### Work item
In the entries below, which lines run from the one containing "Магазин чистой еды (489, 417)" to the one containing "Купить саженцы клубники в Тюмени (459, 430)"? Copy exactly those lines, ends included, and no others.

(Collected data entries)
◇ ◇ ◇ ◇ ◇ ◇ ◇

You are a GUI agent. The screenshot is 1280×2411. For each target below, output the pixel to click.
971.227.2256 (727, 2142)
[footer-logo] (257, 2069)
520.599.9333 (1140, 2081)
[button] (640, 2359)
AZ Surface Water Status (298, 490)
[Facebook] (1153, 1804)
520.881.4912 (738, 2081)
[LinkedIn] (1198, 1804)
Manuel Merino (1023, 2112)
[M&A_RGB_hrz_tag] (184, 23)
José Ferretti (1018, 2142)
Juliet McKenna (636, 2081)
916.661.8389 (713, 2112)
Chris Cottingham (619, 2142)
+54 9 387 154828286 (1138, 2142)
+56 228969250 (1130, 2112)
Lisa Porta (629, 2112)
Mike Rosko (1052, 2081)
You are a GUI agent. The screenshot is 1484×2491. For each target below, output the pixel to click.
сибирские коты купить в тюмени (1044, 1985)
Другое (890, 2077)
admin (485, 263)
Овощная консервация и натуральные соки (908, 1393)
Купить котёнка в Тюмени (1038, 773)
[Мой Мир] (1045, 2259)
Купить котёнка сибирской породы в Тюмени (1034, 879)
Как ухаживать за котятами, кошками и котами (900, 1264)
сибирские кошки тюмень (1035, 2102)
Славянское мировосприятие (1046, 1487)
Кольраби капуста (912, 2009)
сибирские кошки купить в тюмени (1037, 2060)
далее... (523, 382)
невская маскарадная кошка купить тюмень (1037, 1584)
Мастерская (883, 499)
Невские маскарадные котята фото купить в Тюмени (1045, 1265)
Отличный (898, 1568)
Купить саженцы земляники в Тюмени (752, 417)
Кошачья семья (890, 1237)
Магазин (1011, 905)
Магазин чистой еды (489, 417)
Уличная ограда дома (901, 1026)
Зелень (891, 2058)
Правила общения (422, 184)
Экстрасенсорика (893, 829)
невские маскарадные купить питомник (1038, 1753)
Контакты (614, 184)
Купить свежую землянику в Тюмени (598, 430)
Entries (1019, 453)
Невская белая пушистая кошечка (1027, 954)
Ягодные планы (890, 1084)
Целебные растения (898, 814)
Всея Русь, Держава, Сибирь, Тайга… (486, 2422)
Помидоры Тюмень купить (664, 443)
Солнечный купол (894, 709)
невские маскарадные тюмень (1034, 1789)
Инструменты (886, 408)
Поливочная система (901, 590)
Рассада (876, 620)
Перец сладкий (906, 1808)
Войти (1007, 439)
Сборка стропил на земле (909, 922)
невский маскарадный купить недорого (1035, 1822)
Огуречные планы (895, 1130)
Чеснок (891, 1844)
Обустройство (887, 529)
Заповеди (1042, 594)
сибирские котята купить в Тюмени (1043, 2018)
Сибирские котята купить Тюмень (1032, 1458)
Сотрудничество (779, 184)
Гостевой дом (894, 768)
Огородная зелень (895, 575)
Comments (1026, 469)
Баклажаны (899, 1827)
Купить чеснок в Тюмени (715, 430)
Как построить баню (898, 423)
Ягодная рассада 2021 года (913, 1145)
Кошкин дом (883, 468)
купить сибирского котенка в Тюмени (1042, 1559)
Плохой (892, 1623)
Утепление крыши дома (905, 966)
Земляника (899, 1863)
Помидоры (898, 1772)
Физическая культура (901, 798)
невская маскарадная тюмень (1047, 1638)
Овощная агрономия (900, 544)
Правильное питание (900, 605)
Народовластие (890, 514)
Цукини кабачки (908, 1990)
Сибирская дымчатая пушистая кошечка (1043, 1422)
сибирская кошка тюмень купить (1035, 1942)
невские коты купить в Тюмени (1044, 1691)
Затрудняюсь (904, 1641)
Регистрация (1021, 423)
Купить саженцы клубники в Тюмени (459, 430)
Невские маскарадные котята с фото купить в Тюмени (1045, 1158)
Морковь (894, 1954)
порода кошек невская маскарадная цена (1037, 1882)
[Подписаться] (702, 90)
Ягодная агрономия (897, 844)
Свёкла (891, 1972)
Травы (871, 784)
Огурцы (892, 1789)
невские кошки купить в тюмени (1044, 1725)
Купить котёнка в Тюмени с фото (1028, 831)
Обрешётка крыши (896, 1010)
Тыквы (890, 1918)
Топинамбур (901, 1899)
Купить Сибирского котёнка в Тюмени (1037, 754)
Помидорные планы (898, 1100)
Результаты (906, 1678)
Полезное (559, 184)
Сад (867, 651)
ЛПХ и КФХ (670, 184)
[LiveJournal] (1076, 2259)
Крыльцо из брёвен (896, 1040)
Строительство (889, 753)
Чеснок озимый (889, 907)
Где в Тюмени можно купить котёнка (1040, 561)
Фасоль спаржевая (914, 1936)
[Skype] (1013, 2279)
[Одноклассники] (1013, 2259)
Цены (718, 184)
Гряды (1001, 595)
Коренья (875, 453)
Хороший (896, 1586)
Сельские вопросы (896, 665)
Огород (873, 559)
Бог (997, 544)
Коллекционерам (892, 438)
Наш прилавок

◇ ◇ ◇ ◇ ◇ ◇ ◇

### Answer space
Магазин чистой еды (489, 417)
Уличная ограда дома (901, 1026)
Зелень (891, 2058)
Правила общения (422, 184)
Экстрасенсорика (893, 829)
невские маскарадные купить питомник (1038, 1753)
Контакты (614, 184)
Купить свежую землянику в Тюмени (598, 430)
Entries (1019, 453)
Невская белая пушистая кошечка (1027, 954)
Ягодные планы (890, 1084)
Целебные растения (898, 814)
Всея Русь, Держава, Сибирь, Тайга… (486, 2422)
Помидоры Тюмень купить (664, 443)
Солнечный купол (894, 709)
невские маскарадные тюмень (1034, 1789)
Инструменты (886, 408)
Поливочная система (901, 590)
Рассада (876, 620)
Перец сладкий (906, 1808)
Войти (1007, 439)
Сборка стропил на земле (909, 922)
невский маскарадный купить недорого (1035, 1822)
Огуречные планы (895, 1130)
Чеснок (891, 1844)
Обустройство (887, 529)
Заповеди (1042, 594)
сибирские котята купить в Тюмени (1043, 2018)
Сибирские котята купить Тюмень (1032, 1458)
Сотрудничество (779, 184)
Гостевой дом (894, 768)
Огородная зелень (895, 575)
Comments (1026, 469)
Баклажаны (899, 1827)
Купить чеснок в Тюмени (715, 430)
Как построить баню (898, 423)
Ягодная рассада 2021 года (913, 1145)
Кошкин дом (883, 468)
купить сибирского котенка в Тюмени (1042, 1559)
Плохой (892, 1623)
Утепление крыши дома (905, 966)
Земляника (899, 1863)
Помидоры (898, 1772)
Физическая культура (901, 798)
невская маскарадная тюмень (1047, 1638)
Овощная агрономия (900, 544)
Правильное питание (900, 605)
Народовластие (890, 514)
Цукини кабачки (908, 1990)
Сибирская дымчатая пушистая кошечка (1043, 1422)
сибирская кошка тюмень купить (1035, 1942)
невские коты купить в Тюмени (1044, 1691)
Затрудняюсь (904, 1641)
Регистрация (1021, 423)
Купить саженцы клубники в Тюмени (459, 430)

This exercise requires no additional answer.